In the data below, replace "button" with "icon" and leave every other line unchanged. Do not include the pictures in your answer.

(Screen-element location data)

........

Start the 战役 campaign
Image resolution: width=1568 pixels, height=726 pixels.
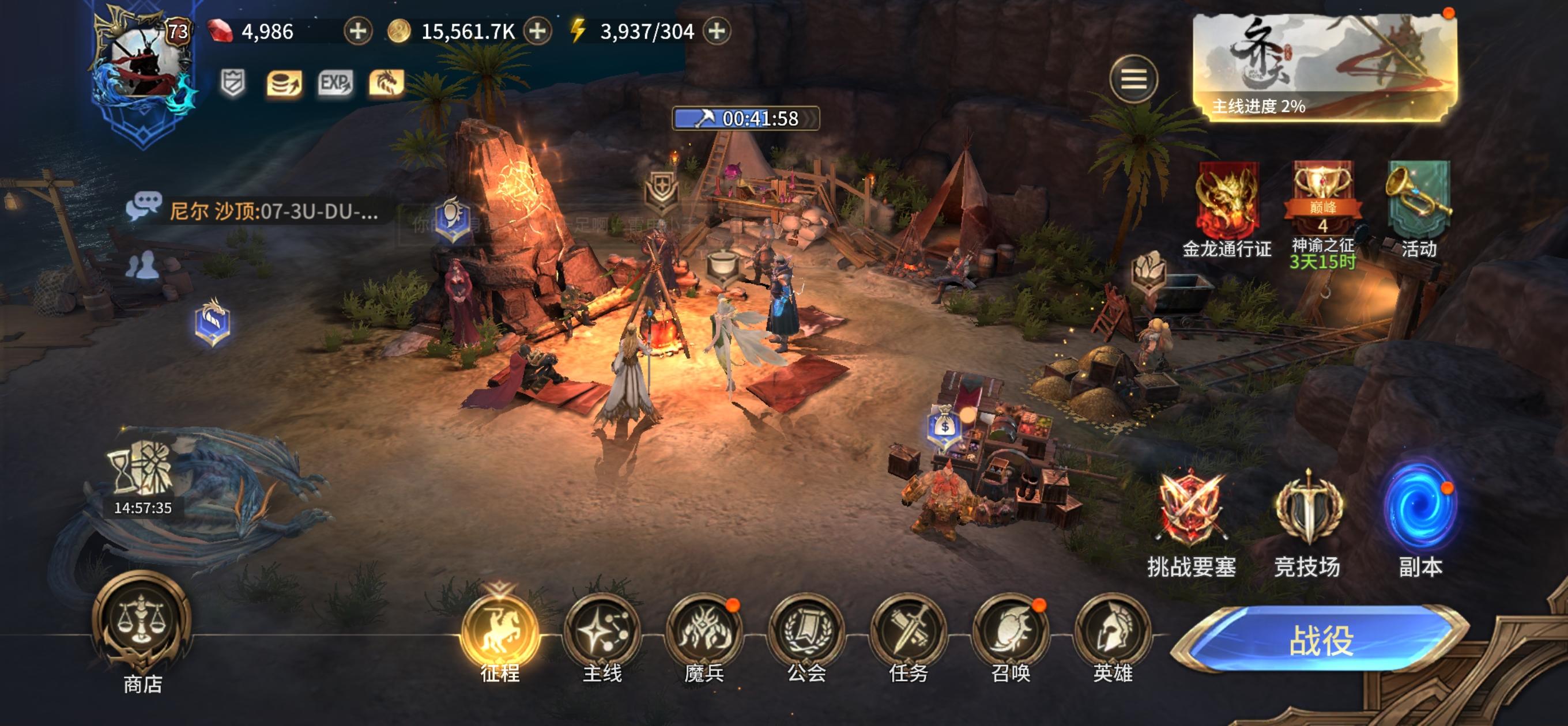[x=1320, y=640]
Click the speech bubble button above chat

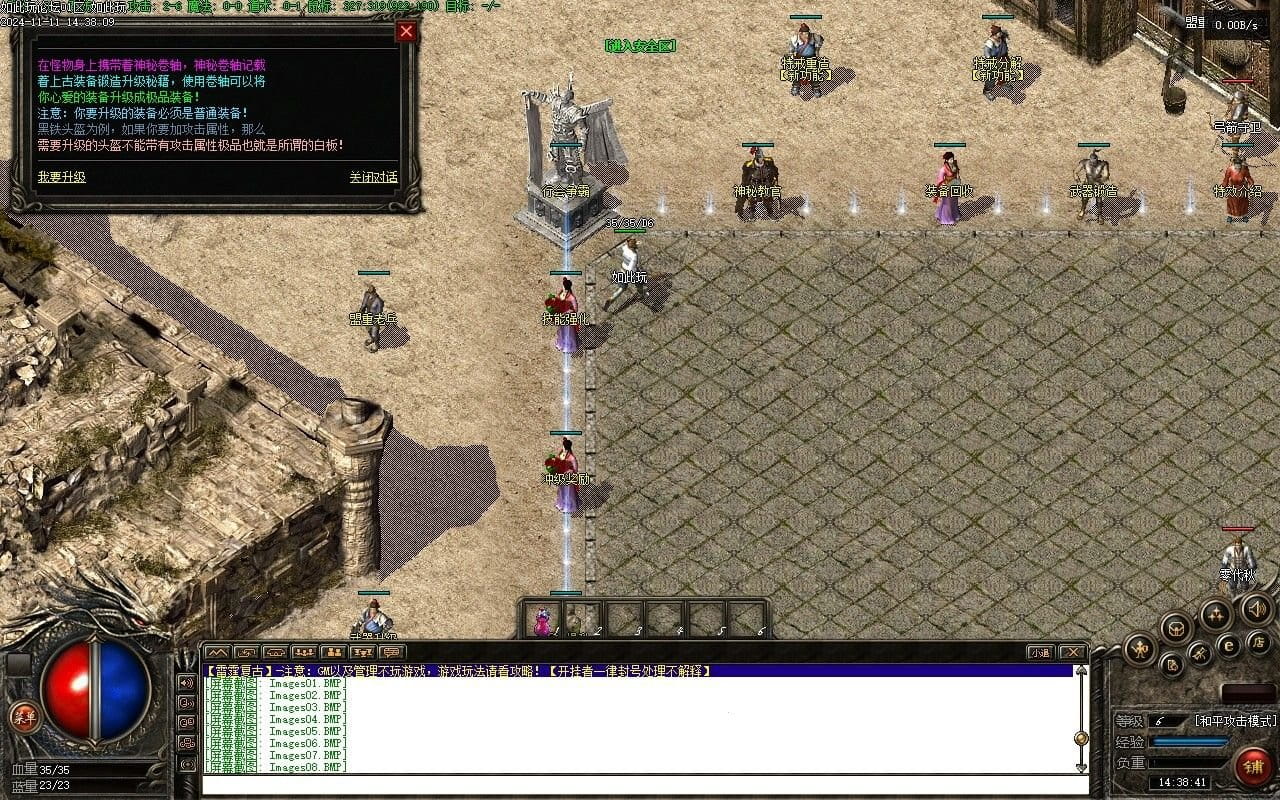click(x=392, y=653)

........

→ **Response to this task**
Start the 战役 campaign
Image resolution: width=1568 pixels, height=726 pixels.
[x=1320, y=640]
Click the speech bubble icon above chat

click(x=392, y=653)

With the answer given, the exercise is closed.